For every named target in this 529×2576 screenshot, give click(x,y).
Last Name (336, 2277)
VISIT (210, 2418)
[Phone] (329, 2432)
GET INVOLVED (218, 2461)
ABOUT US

### How to complete this task
Every piece of the data must be set down exactly. Omit nothing.

### Answer to the exercise
For every named target in this 529×2576 screenshot, give click(x,y).
Last Name (336, 2277)
VISIT (210, 2418)
[Phone] (329, 2432)
GET INVOLVED (218, 2461)
ABOUT US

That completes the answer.